Direction
Format the data below as a JSON list of strings, one string per line and no blank lines. Begin at the line that contains "Given: Enable price alert for 8:45PM flight", stop at the end of the data, and leave out the pictures.

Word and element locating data
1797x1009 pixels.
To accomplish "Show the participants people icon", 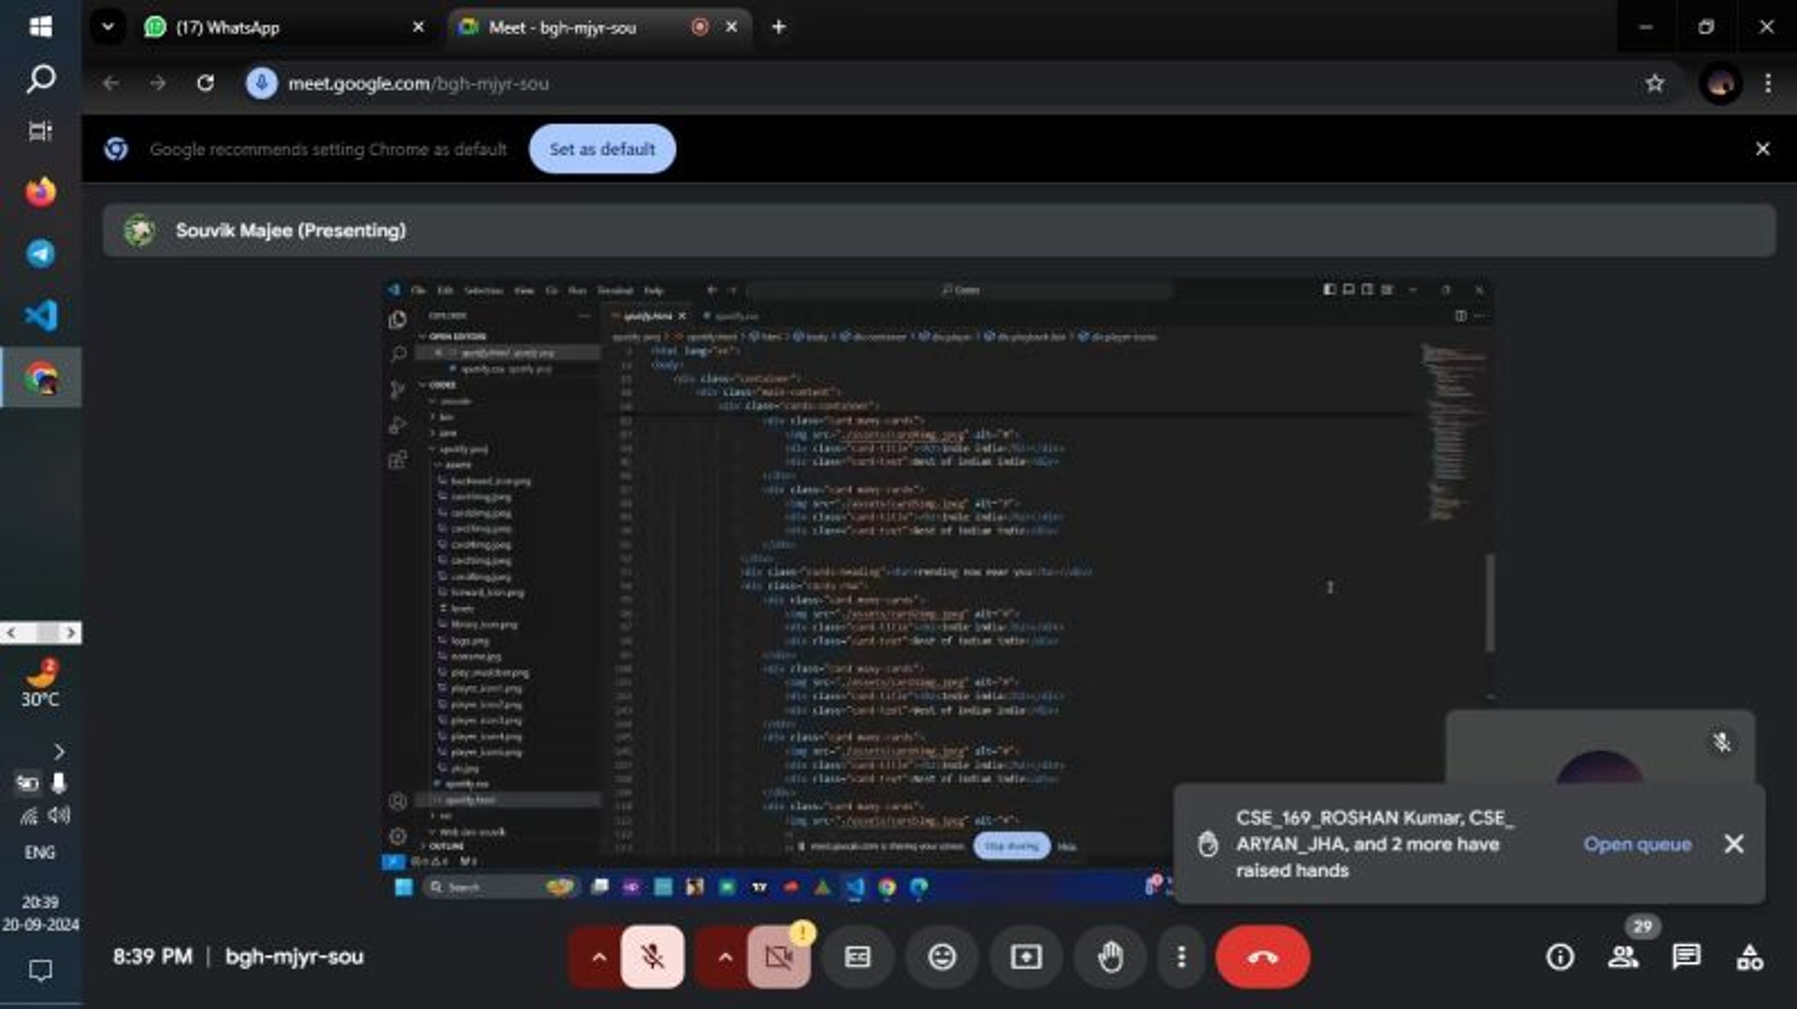I will (1623, 957).
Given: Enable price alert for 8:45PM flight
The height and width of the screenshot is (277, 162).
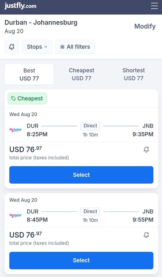Looking at the screenshot, I should [x=146, y=235].
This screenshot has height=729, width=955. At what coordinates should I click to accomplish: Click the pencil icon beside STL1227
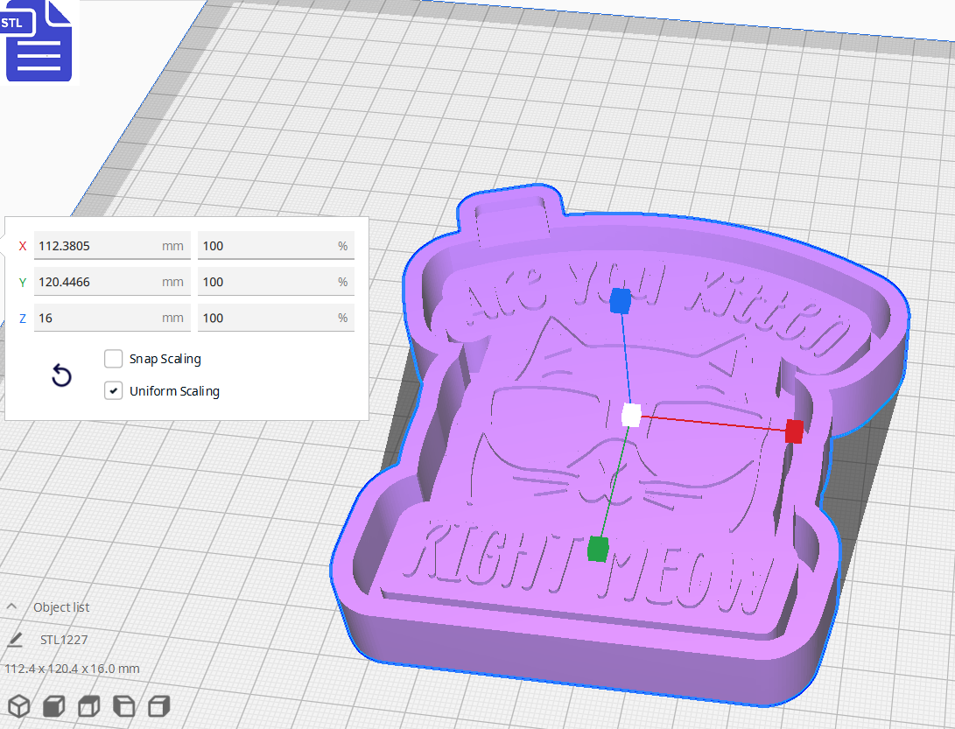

Solution for this exercise
[
  "Given: Enable price alert for 8:45PM flight",
  "The height and width of the screenshot is (277, 162).",
  "Looking at the screenshot, I should [x=146, y=235].",
  "This screenshot has height=729, width=955. At what coordinates should I click to accomplish: Click the pencil icon beside STL1227"
]